Start of Reading text

Once bright pink, sporting a fancy scarf and with clear eyes, the Soose of today wears her love-earned scars with pride. Her scarf has long been lost. Trips to the spa, far too numerous to count, have left her with a softer, paler physique. Some very secret trips under the knife have added some much-needed fluff here and there. And yes, we’ve had her eyes done. It is so hard to tell your BFF your innermost secrets when she cannot look you in the eye. But what no matter what we do to enhance Soose’s looks and try to sustain her longevity, she needs no help in her ability to bring comfort and teach real love.

Watching my now 5’4″ ten-year-old peacefully slumber, with her truest of true friends cradled safely in her arms, brings me more comfort than most anything. It reminded me of Margery Williams’ iconic Velveteen Rabbit and the exchange between the Skin Horse and the Rabbit in her children’s classic:20130913-165037.jpg

“Real isn’t how you are made,” said the Skin Horse. “It’s a thing that happens to you. When a child loves you for a long, long time, not just to play with, but really loves you, then you become Real.” … “It doesn’t happen all at once,” said the Skin Horse. “You become. It takes a long time. That’s why it doesn’t often happen to people who break easily, or who have sharp edges, or who have to be carefully kept. Generally, by the time you are Real, most of your hair has been loved off, and your eyes drop out, and you get loose in the joints and very shabby. But these things don’t matter at all, because once you are Real, you can’t be ugly, except to people who don’t understand.”

End of Reading text
Start of Recorded information

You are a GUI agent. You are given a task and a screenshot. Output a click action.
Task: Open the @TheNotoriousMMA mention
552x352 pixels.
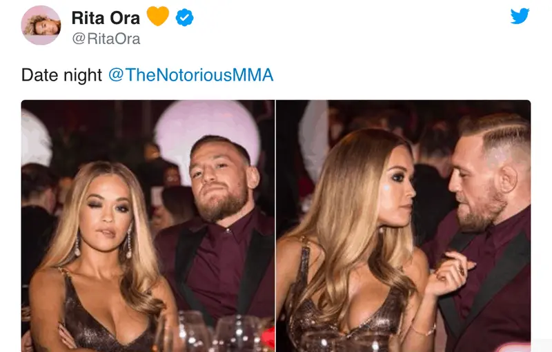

End of Recorded information
Start of Recorded information

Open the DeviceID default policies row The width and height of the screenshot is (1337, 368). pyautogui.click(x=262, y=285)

End of Recorded information

Task list |
1/ Using the passage about Soose, the stuffed toy, decide whether each statement agrees with it. Answer yes or no for each, and quote the words from the passage that settle it.
(a) Soose's scarf has been lost.
(b) Soose was originally blue.
(c) The Skin Horse says that becoming Real happens all at once.
2/ Go on with the passage about Soose, the stuffed toy, starting after its final sentence.

Responses in order |
1/
(a) Yes: "Her scarf has long been lost."
(b) No: "Once bright pink"
(c) No: "It doesn’t happen all at once"

2/
— The Velveteen Rabbit by Margery Williams

Yes, watching my not-so-little baby growing up and learning life’s lessons of acceptance, disappointment and love is hard. Doing it from the road is near-impossible, at times. I am so thankful she knows she is loved and that she has the stability and security of our loving family to protect and guide her; including our very most precious, Soose.

This morning, I left lipstick on them both.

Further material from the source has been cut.